Todo parece confuso, salvando la convicción que en mi despierta la noche amenazante y siniestra, que perpetúa el horror de todo aquello que es muy antiguo. Contemplo, en silencio, la vaporosa topografía que a un lado y a otro se erige salpicada de extraños destellos, que rasgan, hiriendo de vertiginosos reflejos, la tensa oscuridad de la que comienzo a sentirme preso. Percibo la prolongación de mi propio ser, desdoblado y desprendido del cuerpo: arrastrado sobre el escenario descarnado de un teatro onírico y sombrío. Una débil voz se hace oír en mi interior, susurrando, insinuándome al oído que no debo dar crédito a lo que veo y siento. Mi mente, aletargada y confusa, la ignora. Ni da ni le quita la razón a esa tímida observación que aparece de repente, surgida del más absoluto silencio. La única certeza que advierto es la profunda oscuridad, que oprime como una losa, la madrugada, la soledad y el frío, atravesando, como una lanza, las inadecuadas ropas que en ningún momento recuerdo haberme puesto. Inquieto, como un antílope siento las carnes estremecer y el corazón palpitar alarmado; expectante frente a una cerrazón incomprensible y censora. Camino sintiéndome privado de toda voluntad, transportado a lomos de esa inquieta yegua que cabalga los campos yermos de la noche, recogiendo las almas de quienes se encuentran perdidos en un laberinto que delimita las mezquinas fronteras de un mundo perverso, más allá del espacio y del tiempo. Me dejo guiar sorteando las trampas pacientes de una acera plagada de innumerables baldosas, de albañilería etérea, mugrienta al contacto con las entrañas vaporosas de esa espeluznante dama que avanza sigilosa, oculta entre tinieblas robadas al mar, entre calles y esquinas desiertas por las que nadie se aventura a transitar. Pasan lentamente los minutos, comprometidos en el sigilo de una ciudad de arterias vacías, que me parece muerta. Me encuentro desorientado, perdido y definitivamente entregado a espectrales visiones de siluetas macabras que surgen, danzan y luego desaparecen retorcidas, entre oscuros callejones infinitos, poblados de desfiguradas fachadas, de las que farolas de luz temblorosa cuelgan, agitadas por el sutil y afilado viento, que hace llegar hasta mis oídos, el solario aullido de una ronca bocina proveniente del puerto.

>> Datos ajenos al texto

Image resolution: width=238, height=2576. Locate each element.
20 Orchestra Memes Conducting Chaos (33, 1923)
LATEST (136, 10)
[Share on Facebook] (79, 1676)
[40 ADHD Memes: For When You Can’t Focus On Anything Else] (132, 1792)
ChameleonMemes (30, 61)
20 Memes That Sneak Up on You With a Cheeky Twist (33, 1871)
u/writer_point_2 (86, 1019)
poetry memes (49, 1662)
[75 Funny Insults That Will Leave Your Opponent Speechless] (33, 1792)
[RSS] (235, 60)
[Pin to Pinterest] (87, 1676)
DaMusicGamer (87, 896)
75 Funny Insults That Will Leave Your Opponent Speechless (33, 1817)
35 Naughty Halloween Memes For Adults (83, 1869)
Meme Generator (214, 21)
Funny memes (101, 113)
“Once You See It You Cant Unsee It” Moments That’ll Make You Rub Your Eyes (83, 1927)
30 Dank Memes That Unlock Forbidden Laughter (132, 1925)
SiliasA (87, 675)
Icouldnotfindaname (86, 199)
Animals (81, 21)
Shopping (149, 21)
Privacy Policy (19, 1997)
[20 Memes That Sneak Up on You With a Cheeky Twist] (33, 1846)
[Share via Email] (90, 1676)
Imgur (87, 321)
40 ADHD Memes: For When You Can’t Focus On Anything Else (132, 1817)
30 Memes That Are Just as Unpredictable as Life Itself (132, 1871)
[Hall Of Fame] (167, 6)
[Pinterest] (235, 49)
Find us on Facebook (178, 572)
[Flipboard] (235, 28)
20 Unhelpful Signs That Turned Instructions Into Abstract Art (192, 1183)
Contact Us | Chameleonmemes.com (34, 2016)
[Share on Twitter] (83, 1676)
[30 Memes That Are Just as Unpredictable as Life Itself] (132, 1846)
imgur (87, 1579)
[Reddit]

Por mi mente solo transita el deseo de abandonar cuanto antes tan avieso lugar. De perder de vista los ladinos sonidos y sombras que intuyo me observan, semejantes a búhos camuflados acechantes en la oscuridad, tras cuya mirada se esconde la fría presencia de aquella que espera paciente, esperando entre bastidores el momento de actuar. Aterrado me distancio, con paso cada vez más ligero, evitando mirar atrás o entretenerme pensando si el camino es el correcto. Mi paso es rápido y firme cuando, no habiendo recorrido más que unos metros, de repente me detengo, sujeto, por una enorme fuerza —la misma que antes me empujaba— frente a unas escaleras culminadas en lo alto por una enorme puerta, en forma de cuerno entreabierta, como si de alguna forma me invitase a pasar. Intuyo, que no tengo elección, que no hay otro camino a seguir más que aquel que conduce a ella. Comienzo a subir lentamente los escalones sin dejar de mirar, a la vez que parece que lentamente esta va cediendo, más cuanto más próxima mi presencia, y solo al llegar junto a ella me doy cuenta de su imponente aspecto. Sorprendido, advierto al otro lado lo que me parece una plaza desierta: silenciosa, excepción de algunos columpios viejos y descuidados que sobre herrumbrosos engranajes oxidados emiten tímidos quejidos, al ser mecidos por la húmeda brisa venida del mar.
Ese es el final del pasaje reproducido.